— Your task —
Take the line with "Task: Click the 18:05 time axis label" and every line after it in the data. Transcribe them exactly, through the last.

Stored items from a collection:
*** Block opens ***

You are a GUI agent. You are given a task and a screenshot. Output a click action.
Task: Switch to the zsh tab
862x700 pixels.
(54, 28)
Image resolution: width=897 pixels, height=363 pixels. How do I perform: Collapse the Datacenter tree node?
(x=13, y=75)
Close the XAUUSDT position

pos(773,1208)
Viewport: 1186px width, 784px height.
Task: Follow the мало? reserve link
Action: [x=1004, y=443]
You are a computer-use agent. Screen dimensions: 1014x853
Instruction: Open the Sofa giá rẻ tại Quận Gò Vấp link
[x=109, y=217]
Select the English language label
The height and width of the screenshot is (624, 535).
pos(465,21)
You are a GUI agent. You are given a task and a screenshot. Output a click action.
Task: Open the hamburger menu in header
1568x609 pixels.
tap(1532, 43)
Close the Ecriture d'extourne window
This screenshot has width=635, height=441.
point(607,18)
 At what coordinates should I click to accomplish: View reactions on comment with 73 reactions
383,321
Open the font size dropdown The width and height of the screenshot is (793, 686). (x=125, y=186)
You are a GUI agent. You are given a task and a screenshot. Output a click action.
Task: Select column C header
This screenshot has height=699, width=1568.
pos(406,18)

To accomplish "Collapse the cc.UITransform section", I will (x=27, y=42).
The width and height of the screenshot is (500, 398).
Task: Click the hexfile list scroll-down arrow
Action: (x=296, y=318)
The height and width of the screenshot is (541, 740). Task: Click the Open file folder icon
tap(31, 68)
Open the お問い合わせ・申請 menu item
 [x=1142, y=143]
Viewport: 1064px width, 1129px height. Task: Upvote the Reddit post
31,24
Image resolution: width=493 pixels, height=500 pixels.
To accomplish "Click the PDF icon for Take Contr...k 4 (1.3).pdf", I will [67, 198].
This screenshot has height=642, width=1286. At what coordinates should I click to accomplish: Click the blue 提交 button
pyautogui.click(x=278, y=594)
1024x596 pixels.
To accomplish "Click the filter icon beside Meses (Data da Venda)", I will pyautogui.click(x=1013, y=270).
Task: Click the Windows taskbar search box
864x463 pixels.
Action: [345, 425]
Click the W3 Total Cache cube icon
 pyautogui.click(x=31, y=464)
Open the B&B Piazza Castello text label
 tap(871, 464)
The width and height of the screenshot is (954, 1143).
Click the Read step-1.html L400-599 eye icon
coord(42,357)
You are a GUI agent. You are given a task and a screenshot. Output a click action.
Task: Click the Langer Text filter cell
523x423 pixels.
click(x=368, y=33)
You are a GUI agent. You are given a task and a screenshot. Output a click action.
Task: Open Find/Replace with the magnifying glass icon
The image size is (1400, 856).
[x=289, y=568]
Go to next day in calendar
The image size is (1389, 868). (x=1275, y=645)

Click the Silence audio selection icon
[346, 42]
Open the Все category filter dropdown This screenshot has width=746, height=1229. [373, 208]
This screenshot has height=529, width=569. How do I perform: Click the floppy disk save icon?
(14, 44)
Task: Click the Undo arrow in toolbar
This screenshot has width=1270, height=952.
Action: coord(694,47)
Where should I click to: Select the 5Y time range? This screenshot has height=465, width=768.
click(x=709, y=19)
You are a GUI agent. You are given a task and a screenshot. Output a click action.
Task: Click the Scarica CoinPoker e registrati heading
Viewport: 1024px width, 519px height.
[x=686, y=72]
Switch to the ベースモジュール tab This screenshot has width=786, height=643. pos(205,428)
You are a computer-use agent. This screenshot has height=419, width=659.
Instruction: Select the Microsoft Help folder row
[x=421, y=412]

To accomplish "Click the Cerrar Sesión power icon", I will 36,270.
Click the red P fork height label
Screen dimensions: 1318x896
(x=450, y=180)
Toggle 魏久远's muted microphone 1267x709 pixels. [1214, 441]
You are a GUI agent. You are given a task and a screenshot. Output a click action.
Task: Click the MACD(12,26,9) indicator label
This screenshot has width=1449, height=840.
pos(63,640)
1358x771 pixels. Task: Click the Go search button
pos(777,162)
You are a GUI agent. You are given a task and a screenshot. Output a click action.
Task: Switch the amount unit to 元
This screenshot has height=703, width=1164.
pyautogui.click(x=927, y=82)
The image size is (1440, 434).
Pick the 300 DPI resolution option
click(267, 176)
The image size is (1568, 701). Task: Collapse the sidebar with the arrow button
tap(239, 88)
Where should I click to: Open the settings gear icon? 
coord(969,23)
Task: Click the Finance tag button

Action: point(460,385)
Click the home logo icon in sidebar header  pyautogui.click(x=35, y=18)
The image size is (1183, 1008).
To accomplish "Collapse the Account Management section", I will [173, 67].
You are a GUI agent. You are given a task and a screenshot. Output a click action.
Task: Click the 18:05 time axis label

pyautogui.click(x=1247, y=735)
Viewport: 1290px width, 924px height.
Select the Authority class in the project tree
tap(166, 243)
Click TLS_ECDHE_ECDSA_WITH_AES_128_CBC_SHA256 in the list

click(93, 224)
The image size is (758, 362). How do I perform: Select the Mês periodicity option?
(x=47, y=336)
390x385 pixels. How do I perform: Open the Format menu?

*** Block closes ***

— Output of the exercise —
Task: Click the 18:05 time axis label

pyautogui.click(x=1247, y=735)
Viewport: 1290px width, 924px height.
Select the Authority class in the project tree
tap(166, 243)
Click TLS_ECDHE_ECDSA_WITH_AES_128_CBC_SHA256 in the list

click(93, 224)
The image size is (758, 362). How do I perform: Select the Mês periodicity option?
(x=47, y=336)
390x385 pixels. How do I perform: Open the Format menu?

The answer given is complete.